By Joel Snyder
Network World, 04/26/04
Original Article on Network World Web Site
I've just spent the last two weeks doing interoperability testing of VoIP equipment for NetWorld+Interop. You can get the full results next month in Las Vegas at the show or in the May 10 issue of Network World, but here are some quick observations to whet your appetite:
H.323 is dead. Oh, man, is it dead! In past years, we've struggled to get H.323 devices to interoperate. They don't do it well and, what's worse, debugging is a total pain. Not so with Session Initiation Protocol (SIP)-controlled telephony. We had incredibly good basic interoperability in just minutes between SIP phones. When we wanted to debug problems, having all the control messages show up in plain text made it easier than H.323 ever was. For debugging, we used ClearSight Networks' VoIP analyzer as well as WildPackets' EtherPeek NX, but rarely needed the power and advanced features of either tool.

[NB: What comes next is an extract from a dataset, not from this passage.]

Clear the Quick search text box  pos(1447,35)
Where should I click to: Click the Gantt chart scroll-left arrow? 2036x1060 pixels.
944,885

If you want to do a single-vendor VoIP telephony deployment, you don't care what protocol is underneath it all. Go ahead and get whatever makes sense from Avaya, Cisco, Nortel or your favorite vendor. But if you want to go for massive interoperability, mixing and matching vendors, phones and equipment, then SIP is the only way to go.

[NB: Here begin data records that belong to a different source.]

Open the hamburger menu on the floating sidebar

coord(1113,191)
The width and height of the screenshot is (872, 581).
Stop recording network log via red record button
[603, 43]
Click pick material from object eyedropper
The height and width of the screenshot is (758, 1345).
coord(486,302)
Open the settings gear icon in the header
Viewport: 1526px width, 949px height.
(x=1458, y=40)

Not all phones are created equal. In the network world, we've become accustomed to treating equipment as a commodity. You can argue the fine points forever, but when it comes to most companies, it often doesn't matter what brand of network interface card, switch or server you buy. Not so with phones. We saw tremendous difference in the voice quality and performance across different products. Managing jitter across the network, encoding and decoding speech, and just sounding good or lousy - devices were all across the map. There is definitely a human factor involved with phones that's going to be unfamiliar to most IT people.
We found lots of variance in configurability and flexibility. You can tell the maturity of a product by how many knobs it has on it. Newly released, bargain-basement devices let you get on the network and little else. The battle-scarred veterans have 50 or 100 settings to tune the device for optimum performance in your network. The nice thing about SIP was that even without tuning, we had great interoperability results.
Getting started is easy. You might not want to run your company on a piece of freeware that you drop on a Linux box (or maybe you do), but you can sure get started with SIP that way. I've struggled to make open source and commercial H.323 work, but I've never seen anything as easy as the open source product SIP Express Router from iptel.org, with Digium's Asterisk a close second. Our team had both products installed and routing calls before lunchtime. Throw in a couple of inexpensive phones, such as the $75 Grandstream BudgeTone, and you're doing basic IP telephony for almost nothing.
So what are you waiting for? It's time to learn about IP telephony!